Dans une exclusivité Euronews, le Secrétaire général du Conseil de l'Europe et ancien président suisse Alain Berset plaide en faveur d'un nouveau pacte démocratique avant que l'Europe n'atteigne un point de basculement.
La Roumanie a un nouveau président. L’Europe, elle, a retenu son souffle.
Il en allait de l’aide militaire à l’Ukraine, de l’intégrité territoriale de pays voisins et d’un basculement stratégique et idéologique potentiel vers Washington en matière de sécurité et de défense.
Mais si ce résultat offre un répit, il ne dissipe ni les fractures, ni les forces à l’œuvre sur notre continent.
Vendredi encore, j’étais à Tirana, entouré de plus de 40 chefs d’État et de gouvernement européens, au Sommet de la Communauté politique européenne. Il y était question de sécurité, de stabilité et de résilience démocratique.

Votre objectif - Poursuivez la tribune d'Alain Berset sur l'avenir démocratique de l'Europe en reprenant juste après sa dernière phrase.

Section des données -

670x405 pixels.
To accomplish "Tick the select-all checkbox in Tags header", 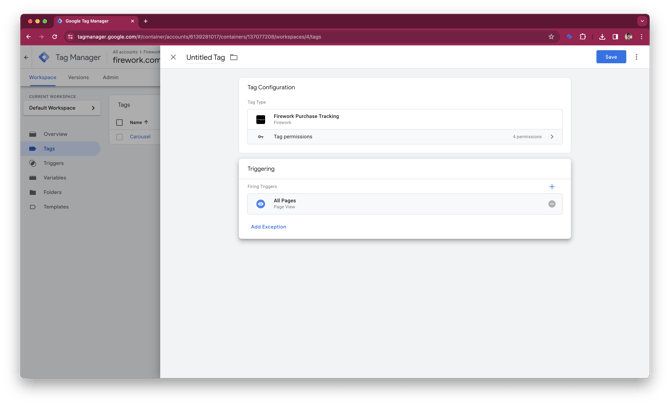I will [x=119, y=122].
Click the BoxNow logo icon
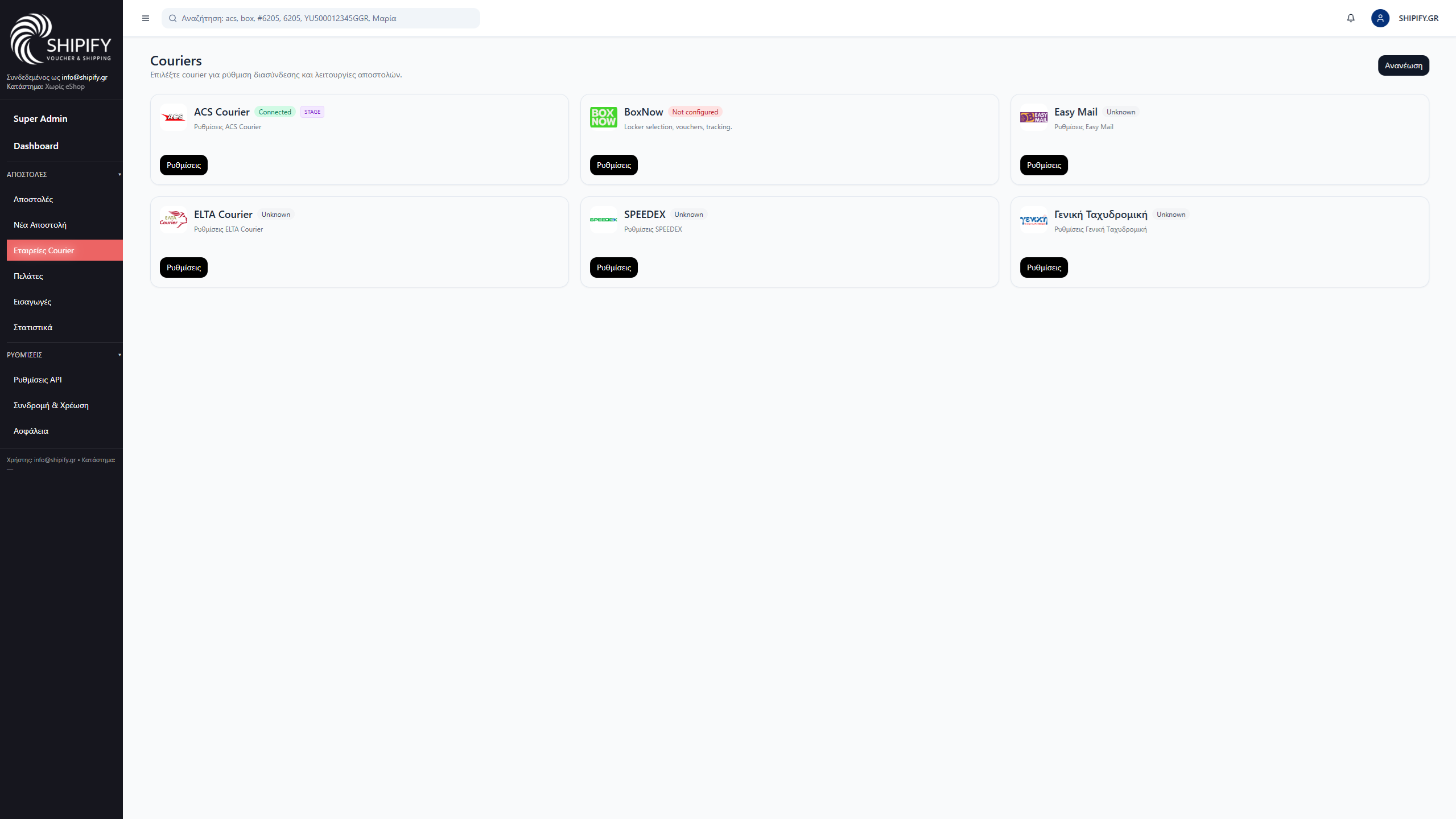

Réponse attendue -
C’est l’architecture de sécurité européenne qui est mise à nu.
L’Europe des valeurs
Le Conseil de l’Europe, qui réunit 46 états, a été créé pour défendre une sécurité européenne fondée sur la démocratie, les droits humains et l’État de droit. Aujourd’hui, cela passe par l’engagement sur des enjeux tels que le terrorisme, la migration ou la cybercriminalité.
Il n’y a plus de sécurité « dure » ou « douce ». Il est temps pour l’Europe d’élaborer une véritable stratégie de sécurité démocratique. Car c’est l’Europe des valeurs qui est attaquée, celle sur laquelle se sont construites quatre-vingts années de paix.
L’Union européenne mobilise 800 milliards d’euros pour sa défense militaire. Elle a raison. Mais la sécurité démocratique exige la même lucidité, la même urgence et la même détermination à l’échelle du continent.
Toutes les menaces ne viennent pas de l’extérieur. L’une des plus pernicieuses concerne l’atomisation du paysage politique.
Les partis traditionnels se fragmentent. Les repères politiques se brouillent, souvent au profit de positions extrêmes. Des forces centrifuges et déstructurantes s’y engouffrent.
Aujourd’hui, on est avant tout « anti ». Anti-européen. Anti-immigration. Anti-élite. Anti-woke. Anti-système.
Le débat démocratique est étouffé par des guerres dites « culturelles ».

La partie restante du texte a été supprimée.